# [What is expected]
After finding "You are a GUI" in a line below, print that line and the rest of the lines exactly, leaving out all pictures.

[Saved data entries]

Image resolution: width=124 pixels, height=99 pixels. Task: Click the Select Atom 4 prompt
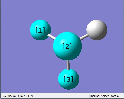click(110, 96)
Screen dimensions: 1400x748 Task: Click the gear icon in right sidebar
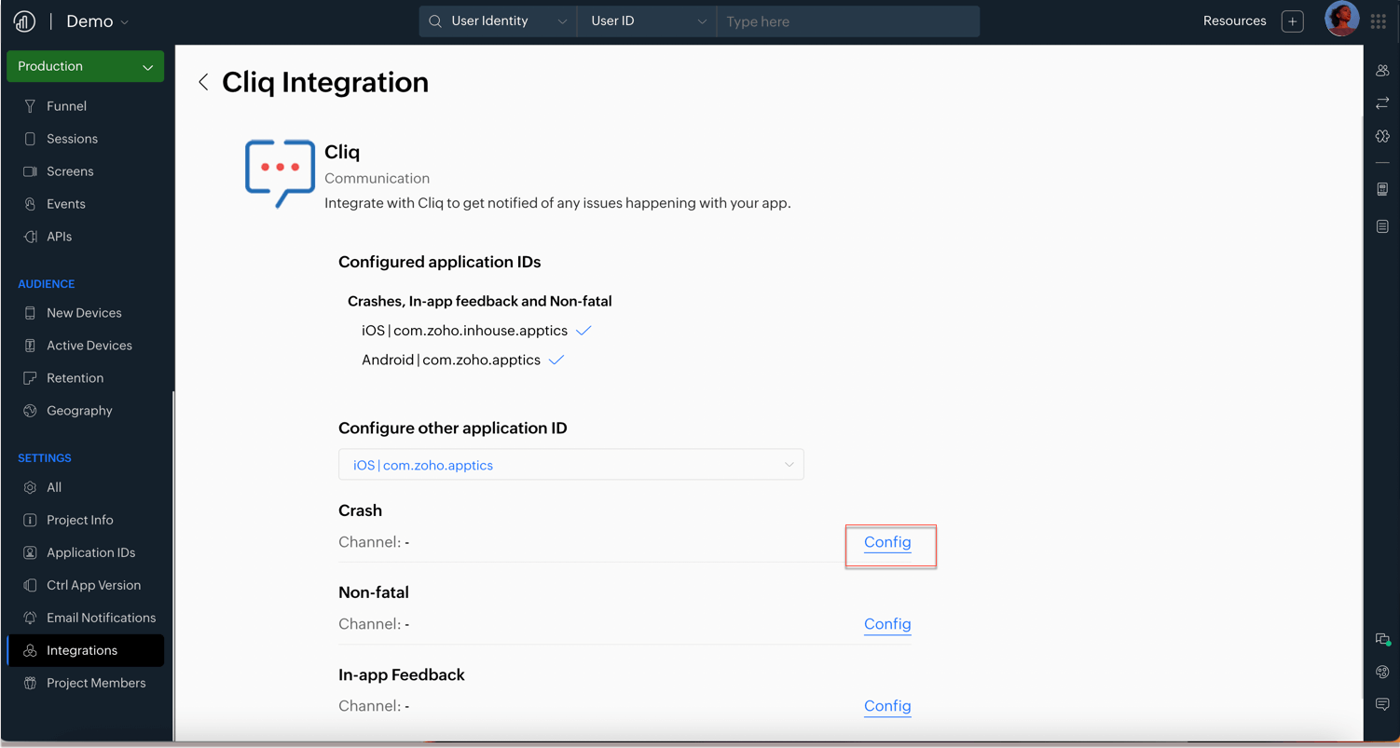pyautogui.click(x=1382, y=136)
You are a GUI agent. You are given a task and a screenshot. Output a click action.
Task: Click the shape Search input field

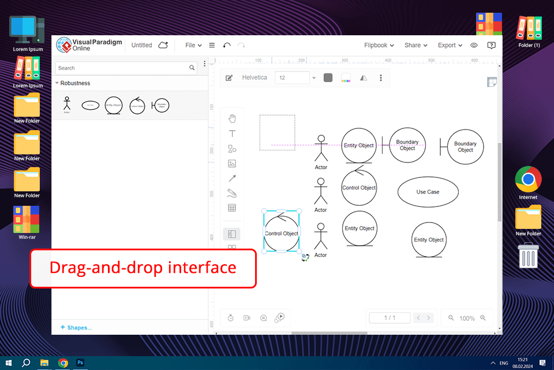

# [Written response]
You are a GUI agent. You are given a task and a screenshot. Output a click action.
Task: Click the shape Search input field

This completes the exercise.